Cuba: Control Estatal, Precariedad y Resistencia Social en La Habana
Lila Fuentes
En Cuba, el control estatal se intensifica, afectando la libertad de expresión, la privacidad y la economía, con periodistas y ciudadanos enfrentando represión y vigilancia. Esto genera vulnerabilidad social, pero también impulsa la resistencia y adaptación de la sociedad civil y las iniciativas privadas. La Habana se encuentra en un punto de inflexión, donde la lucha por la dignidad se contrapone a un sistema ineficaz.

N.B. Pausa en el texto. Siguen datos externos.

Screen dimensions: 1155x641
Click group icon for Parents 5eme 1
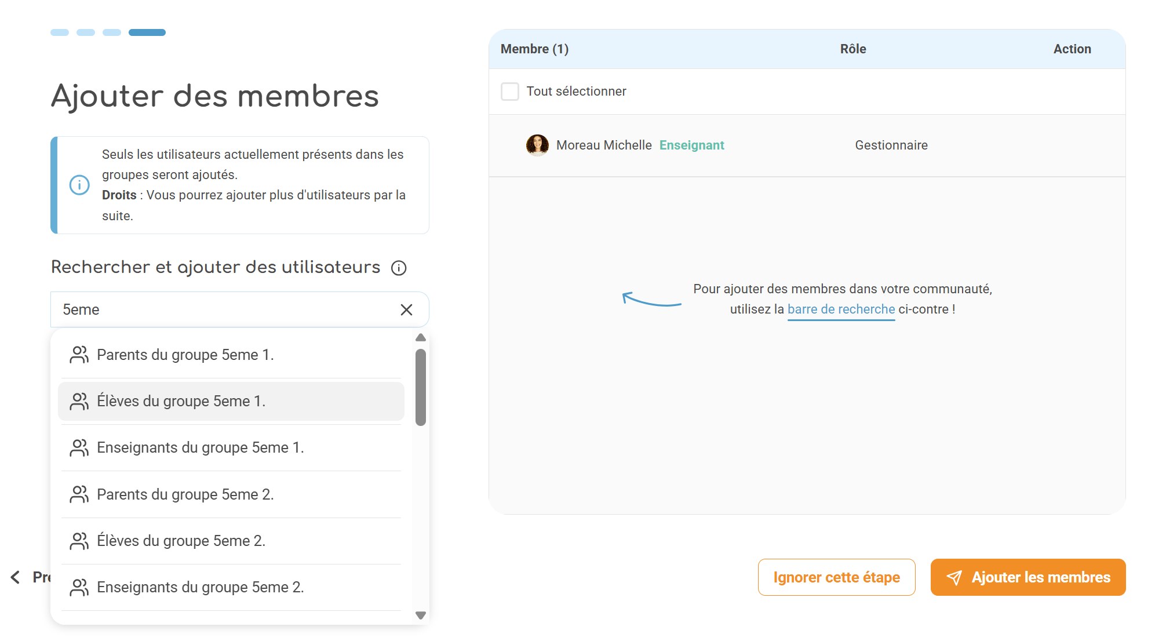coord(79,355)
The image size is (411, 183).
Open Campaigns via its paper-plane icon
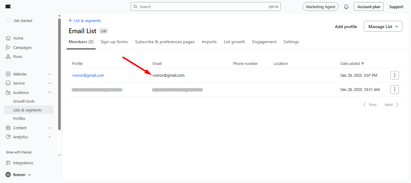coord(8,48)
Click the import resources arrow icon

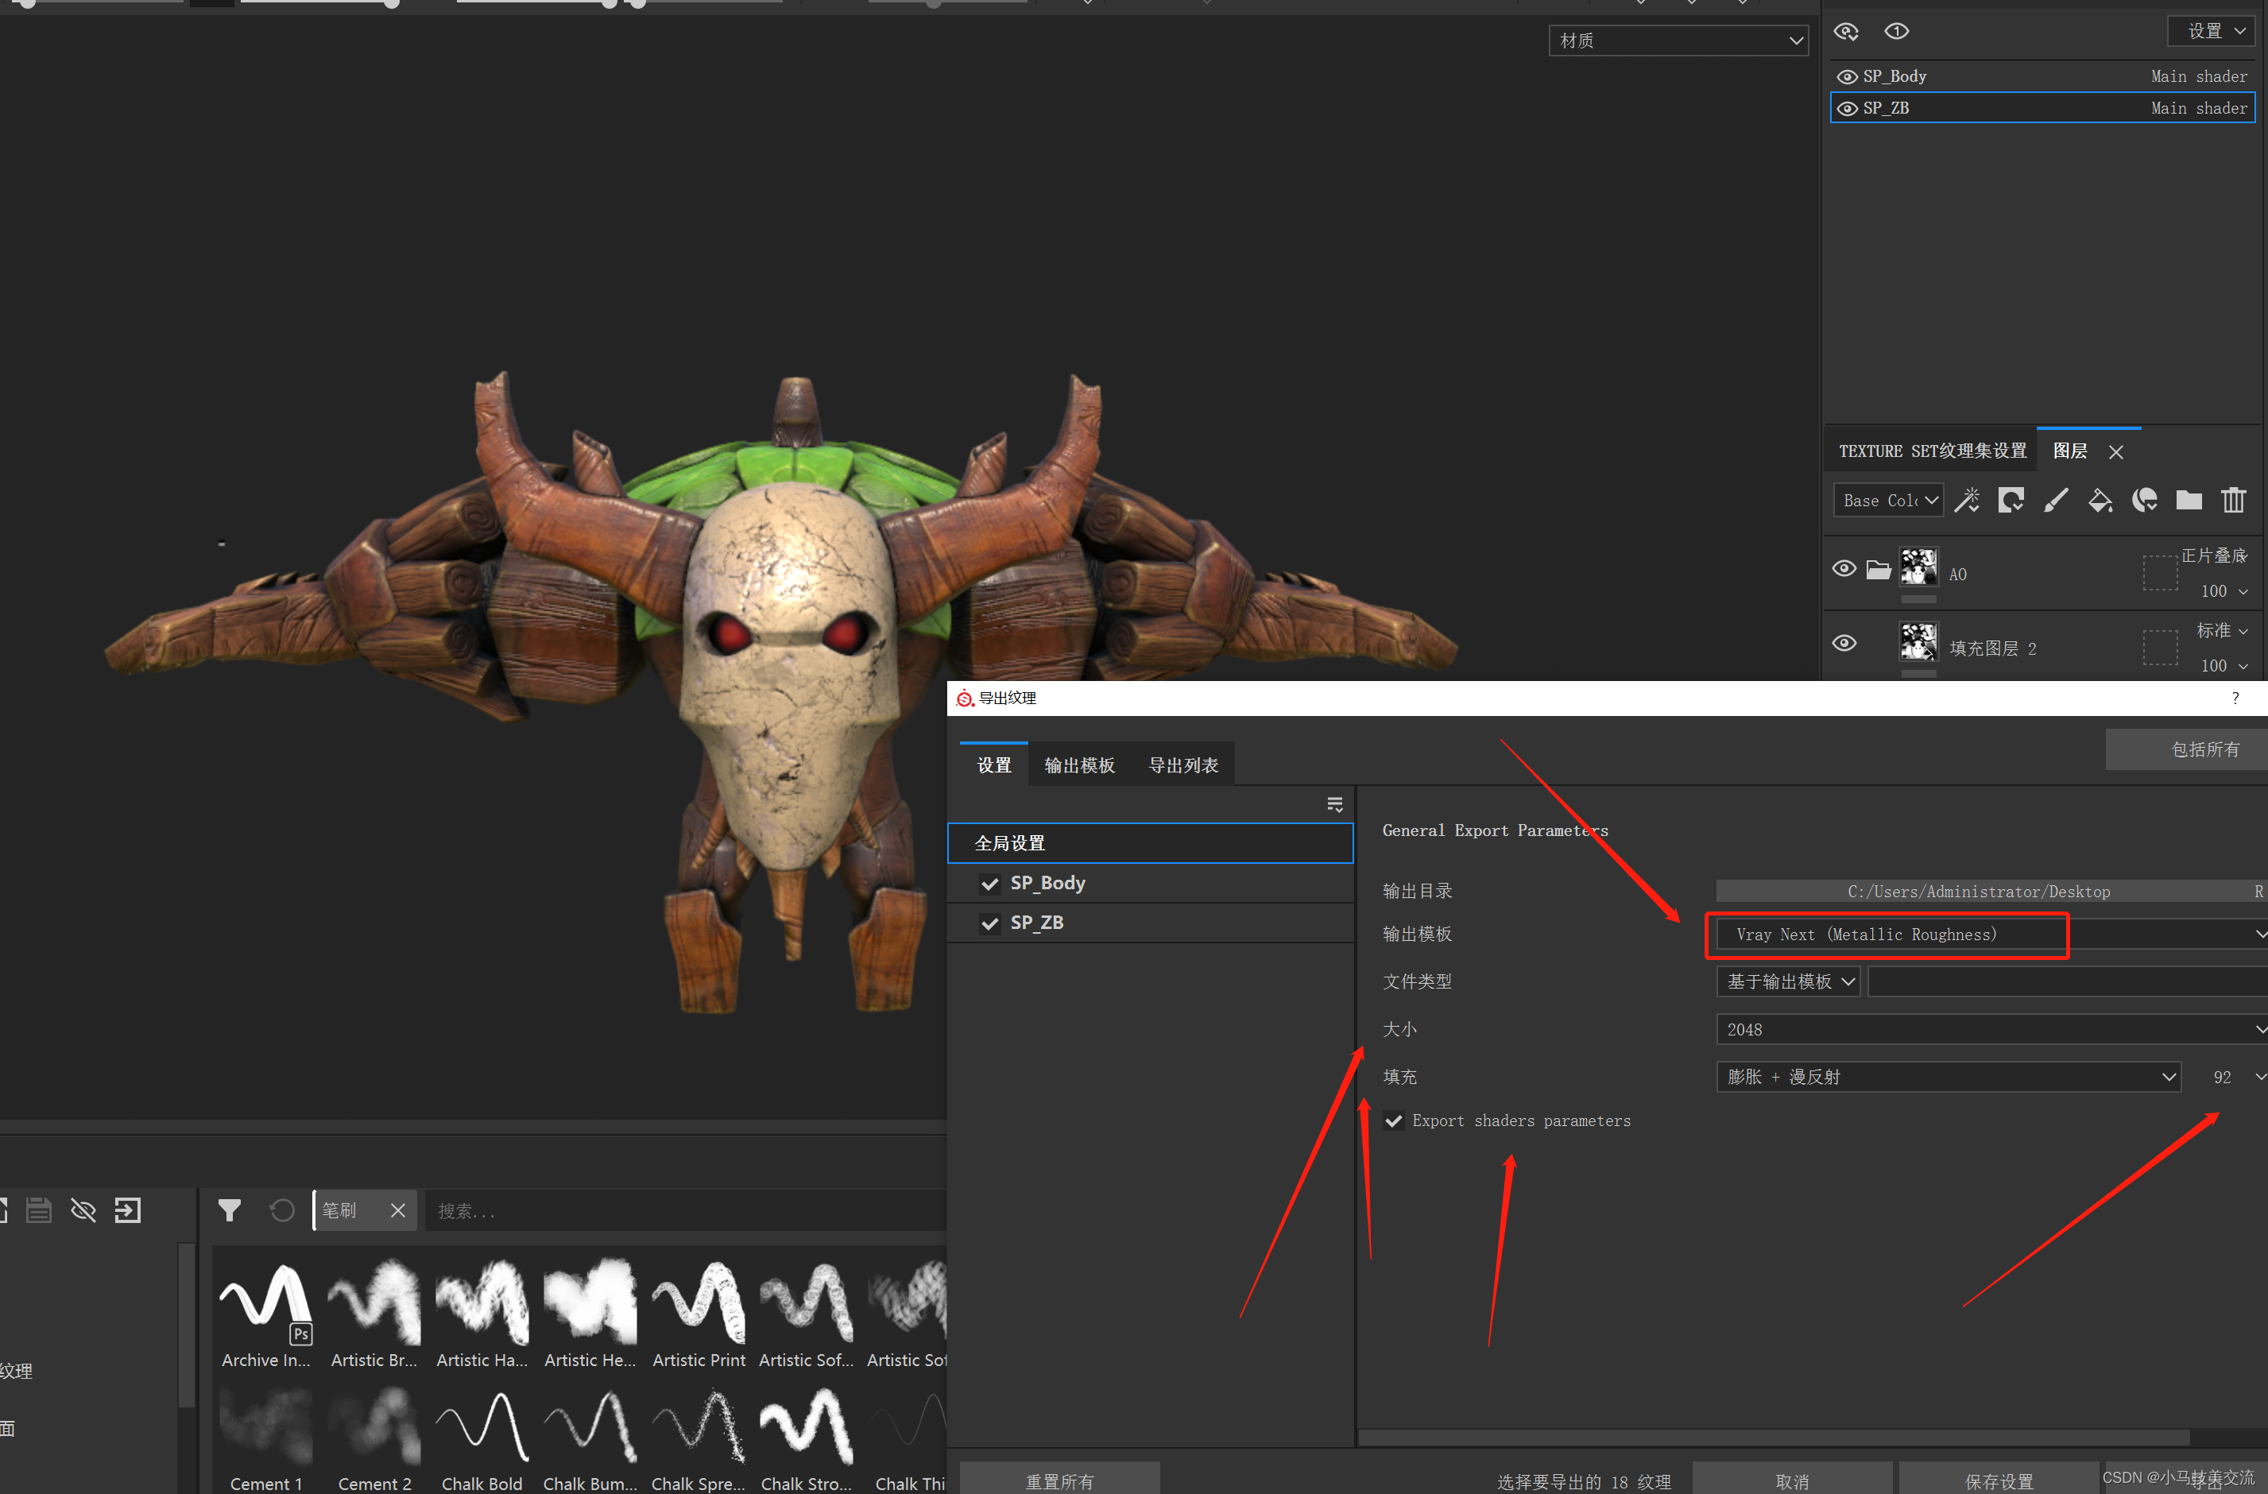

En Cuba, el control estatal se intensifica, afectando la libertad de expresión, la privacidad y la economía, con periodistas y ciudadanos enfrentando represión y vigilancia. Esto genera vulnerabilidad social, pero también impulsa la resistencia y adaptación de la sociedad civil y las iniciativas privadas. La Habana se encuentra en un punto de inflexión, donde la lucha por la dignidad se contrapone a un sistema ineficaz.
La persistencia del control estatal se manifiesta en diversas esferas, impactando la libertad de expresión, la privacidad y la vida económica. Los periodistas independientes en Cuba describen su labor como una "batalla diaria" contra la represión, la censura y la vigilancia. "La mala calidad de las comunicaciones no es solo un problema técnico, es una estrategia", afirman, aludiendo a los "operativos alrededor de nuestras casas, las patrullas policiales que aparecen en fechas ‘sensibles’, los agentes que vigilan, anotan, intimidan". Este control se extiende a la esfera digital, donde, como ya se ha reportado en el pasado, la "quimera de la privacidad" se desvanece ante la erosión estatal de la esfera individual y el control del "dispositivo" de la conectividad. Incluso la incipiente apertura al sector privado es objeto de una vigilancia estricta, con el régimen cubano entrenando a funcionarios para el control de estas empresas bajo el pretexto de la lucha contra el terrorismo. Este entramado de vigilancia y coacción busca sofocar cualquier atisbo de disidencia o autonomía, incluso en gestos tan simbólicos como el "silencio forzado" de las campanas de la Iglesia de La Milagrosa, que en diciembre de 2025 se sumaron al cacerolazo en apoyo a protestas populares.
La vulnerabilidad social es una consecuencia directa de estas tensiones. Los ancianos cubanos, un grupo ya de por sí frágil, son víctimas de crecientes estafas digitales vía Transfermóvil, un reflejo de la desesperación económica y la falta de protección en el entorno digital. Mientras tanto, el Aeropuerto Internacional José Martí de La Habana continúa siendo un punto clave para el narcotráfico, con la detección de "mulas" que intentan introducir cocaína ingerida. Estos incidentes, lejos de ser aislados, sugieren un contexto de necesidad y oportunidades ilícitas en una sociedad bajo presión, donde las redes criminales se aprovechan de la precariedad individual.
Sin embargo, en medio de este panorama desafiante, la sociedad habanera y cubana demuestra signos de resistencia y adaptación. La labor de periodistas como la autora de "Contar la realidad, pese a todo" es un ejemplo de la determinación de dar voz a quienes son afectados por las políticas, a pesar de las amenazas y la demonización oficial. La denuncia pública de los Padres Escolapios por la destrucción de su patrimonio, desafiando la "desidia absoluta" de las autoridades, también ilustra la persistencia de la sociedad civil en la defensa de sus derechos y su legado. Además, el surgimiento de iniciativas privadas como TaTamanía, si bien excluyentes por su costo, representa un intento de llenar vacíos en los servicios estatales, empujando los límites de lo permitido y adaptándose a una nueva realidad económica. La vibrante vida cultural de la ciudad, simbolizada por eventos como "La magia de la danza" del Ballet Nacional de Cuba, también ofrece un respiro y un espacio para la expresión artística que, a pesar de las limitaciones, persiste.
La Habana de hoy es una ciudad donde la historia y el presente chocan con brutalidad. El legado de un sistema centralizado, que en su momento prometió igualdad y acceso universal, hoy se desmorona ante los ojos de sus ciudadanos, dejando un rastro de precariedad, control y desesperanza para muchos. La aparente inercia de las autoridades frente al deterioro del patrimonio o la crisis del transporte, contrasta con la celeridad en el monitoreo del sector privado o la represión de la prensa. Esta dinámica no es nueva, pero la agudización de la crisis económica y la apertura controlada a ciertos espacios de autonomía están exacerbando las contradicciones. La ciudad, y por extensión el país, se encuentra en un punto de inflexión donde la capacidad de sus habitantes para resistir y encontrar soluciones se contrapone a un sistema que parece incapaz de ofrecer respuestas integrales a sus problemas más acuciantes. La lucha por la supervivencia y la dignidad en La Habana es, en última instancia, una batalla por el futuro de Cuba.